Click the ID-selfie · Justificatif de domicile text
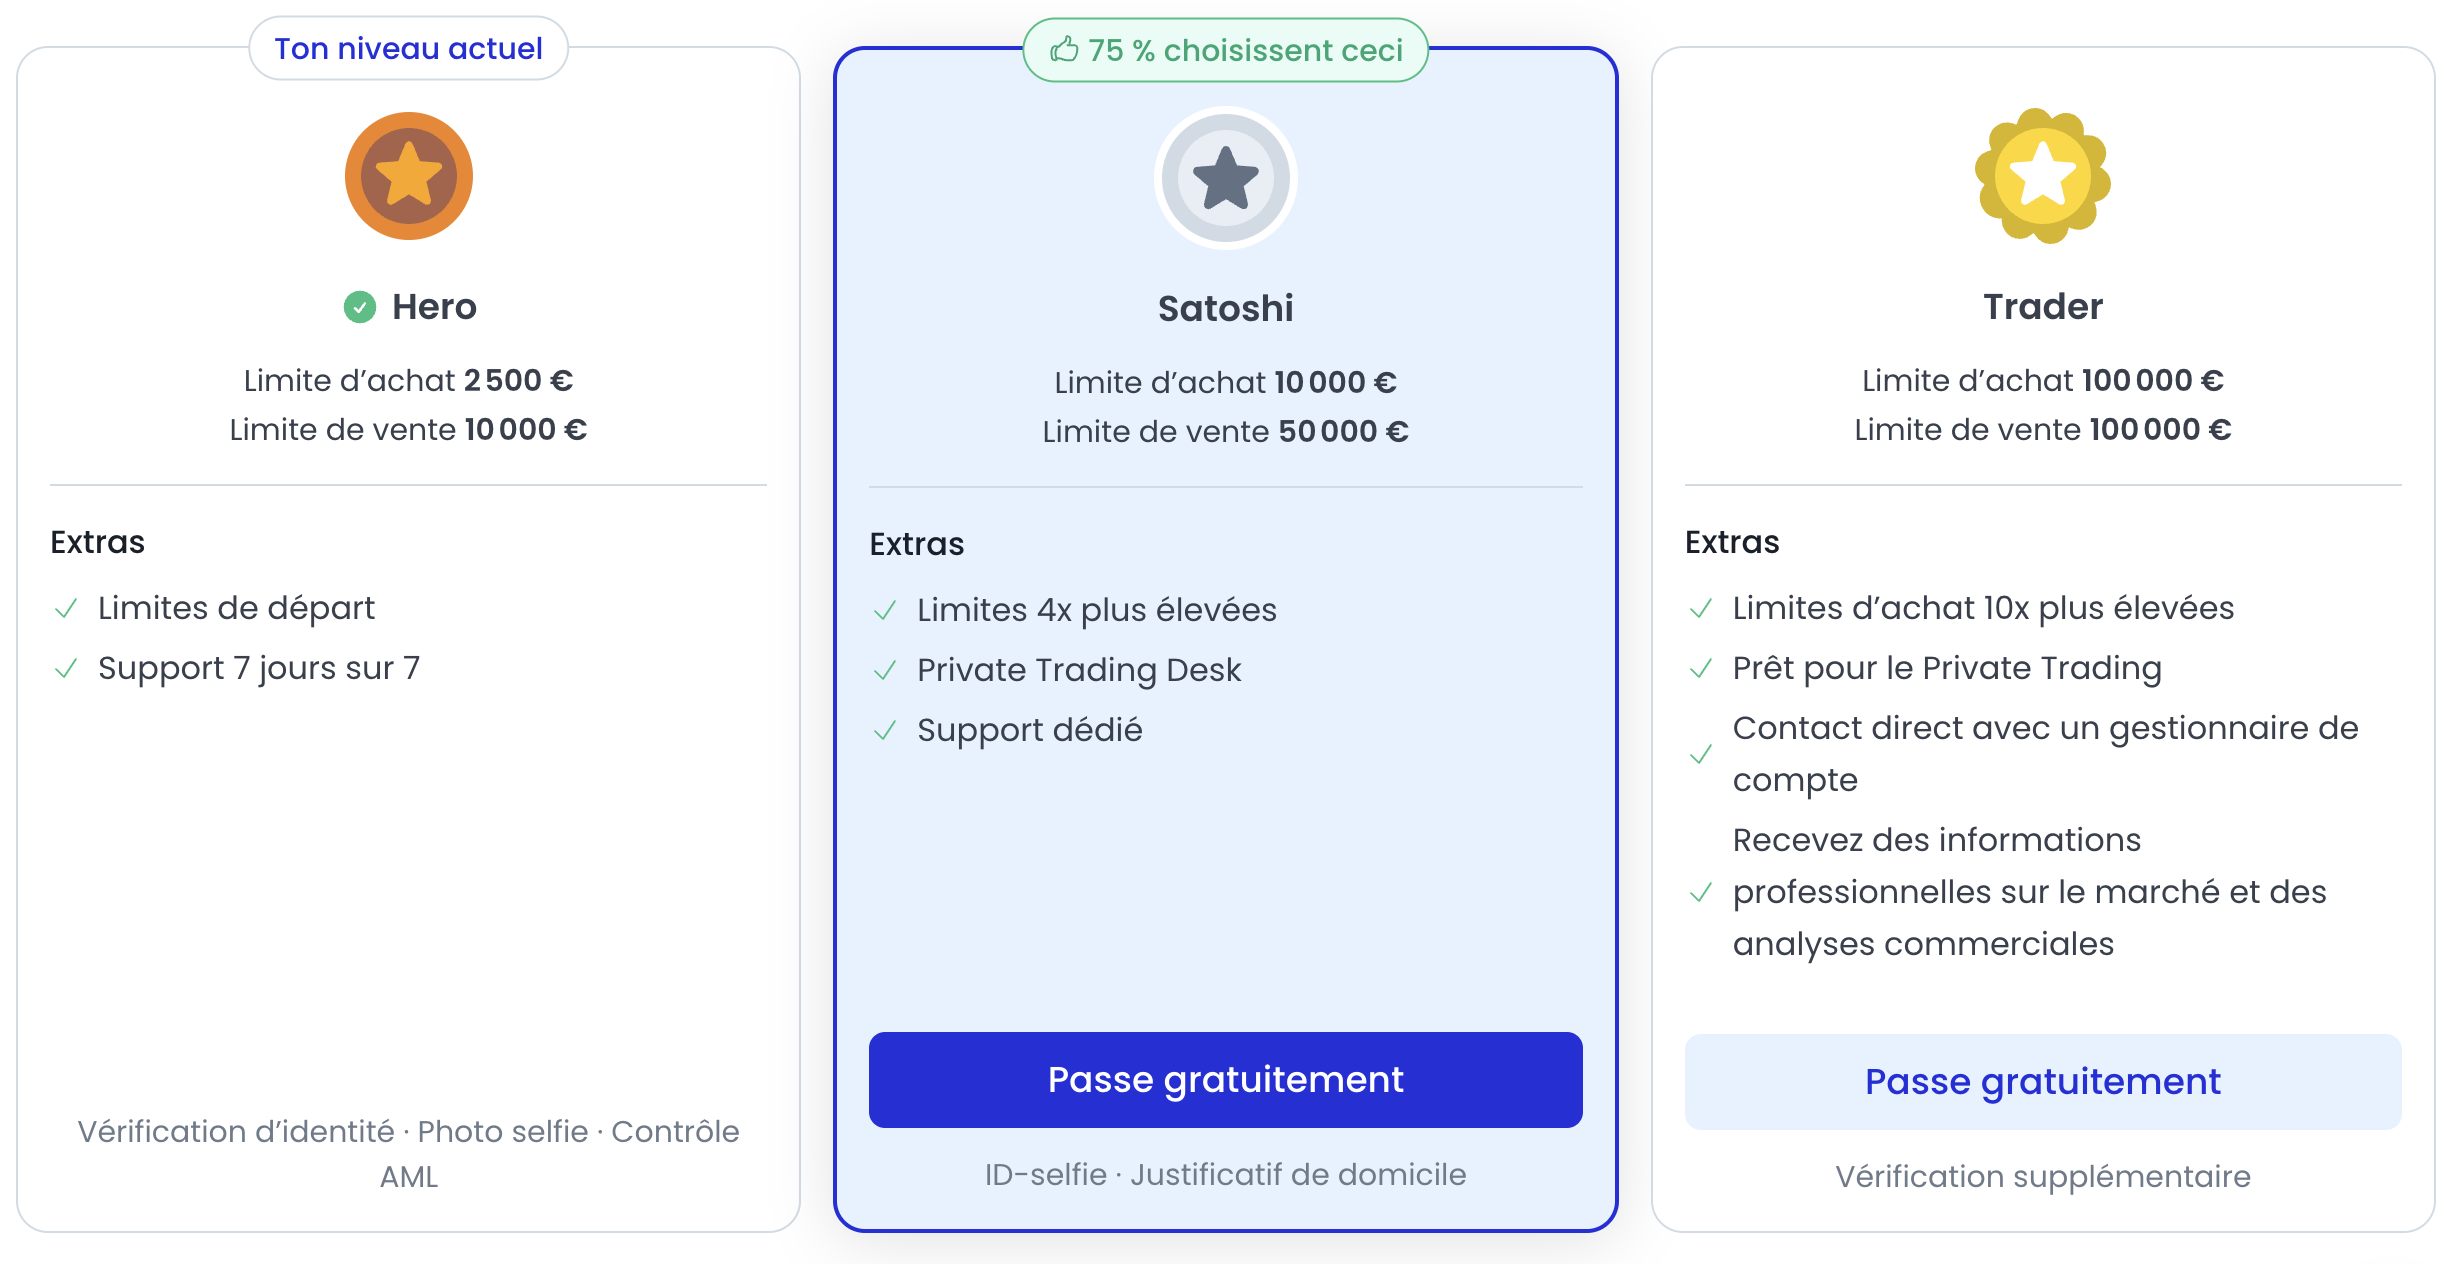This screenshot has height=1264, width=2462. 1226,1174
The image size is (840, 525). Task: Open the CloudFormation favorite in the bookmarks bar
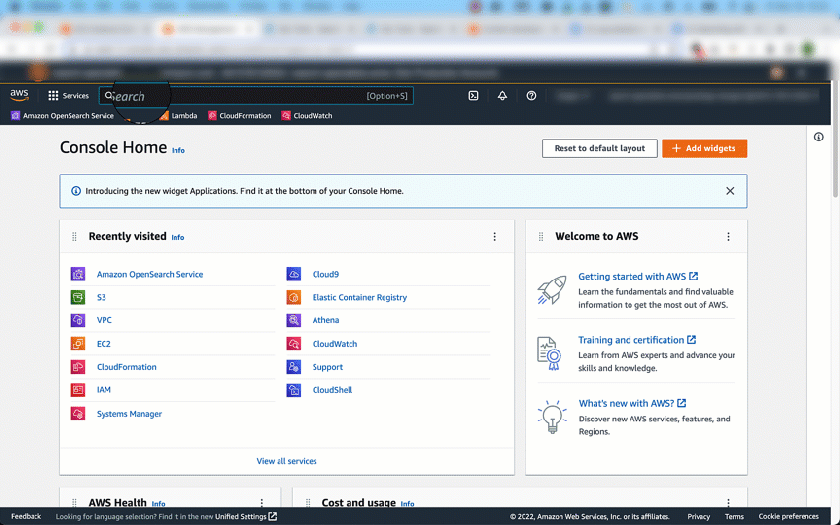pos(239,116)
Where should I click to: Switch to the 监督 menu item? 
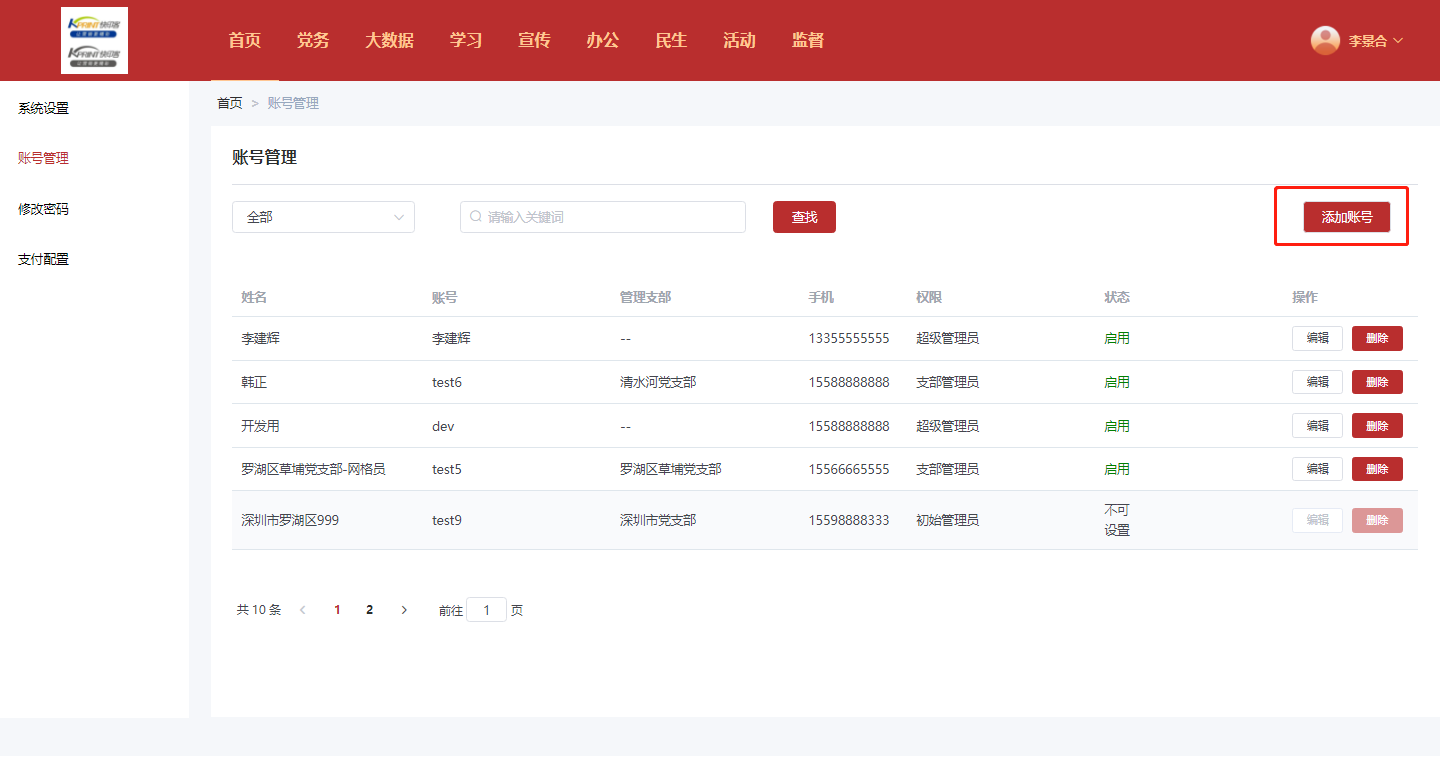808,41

[Exercise requirements]: Print the lines above word for word, leaving out the pictures.

[Result of the task]:
Click the ID-selfie · Justificatif de domicile text
This screenshot has height=1264, width=2462. 1226,1174
The image size is (840, 525). Task: Open the CloudFormation favorite in the bookmarks bar
pos(239,116)
Where should I click to: Switch to the 监督 menu item? 
808,41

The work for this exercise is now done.